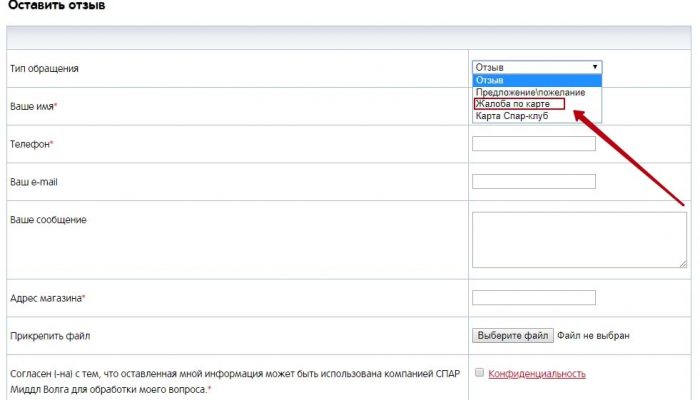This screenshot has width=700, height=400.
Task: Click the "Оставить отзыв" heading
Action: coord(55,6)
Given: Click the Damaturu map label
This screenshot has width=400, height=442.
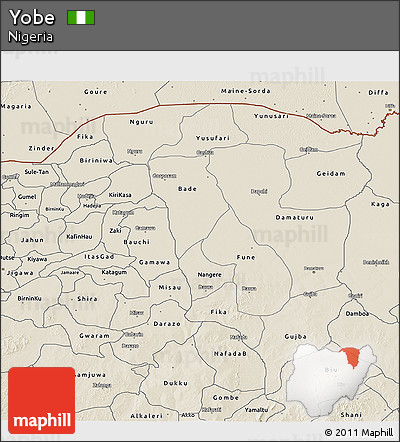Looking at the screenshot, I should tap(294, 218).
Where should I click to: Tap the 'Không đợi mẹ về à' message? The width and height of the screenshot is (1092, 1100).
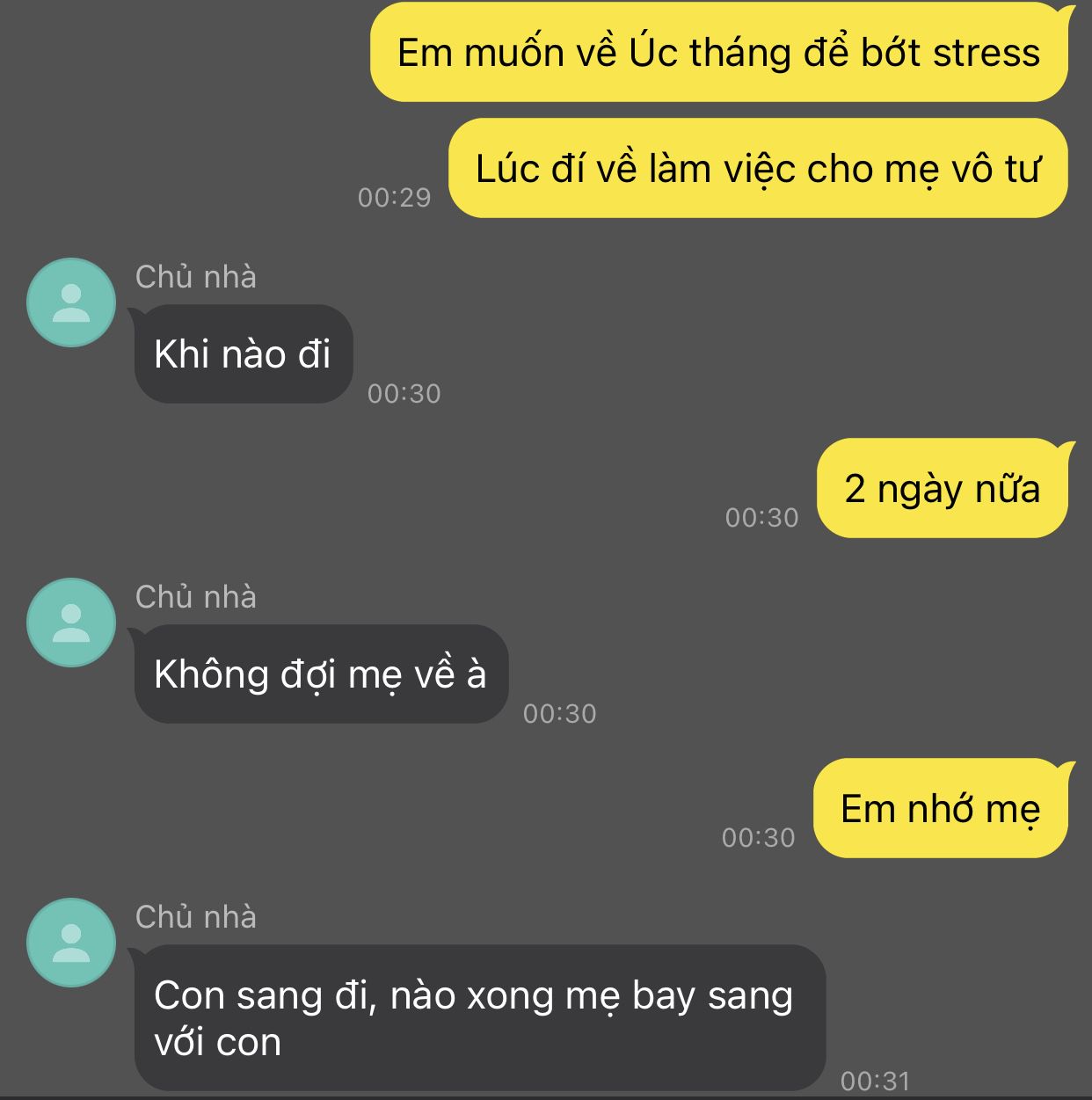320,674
————
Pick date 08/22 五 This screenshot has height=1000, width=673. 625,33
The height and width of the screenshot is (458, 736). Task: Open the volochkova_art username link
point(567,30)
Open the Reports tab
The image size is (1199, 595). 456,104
————
Rewrite the records from the line with "This screenshot has width=700, height=400." up to and including the line with "Looking at the", changing "map label" to "city label" and keeping everything else the same. Omit the pictures from your answer.

This screenshot has width=700, height=400.
Task: Click the "Оставить отзыв" heading
Action: coord(55,6)
Given: Click the Damaturu city label
This screenshot has width=400, height=442.
Looking at the screenshot, I should tap(294, 218).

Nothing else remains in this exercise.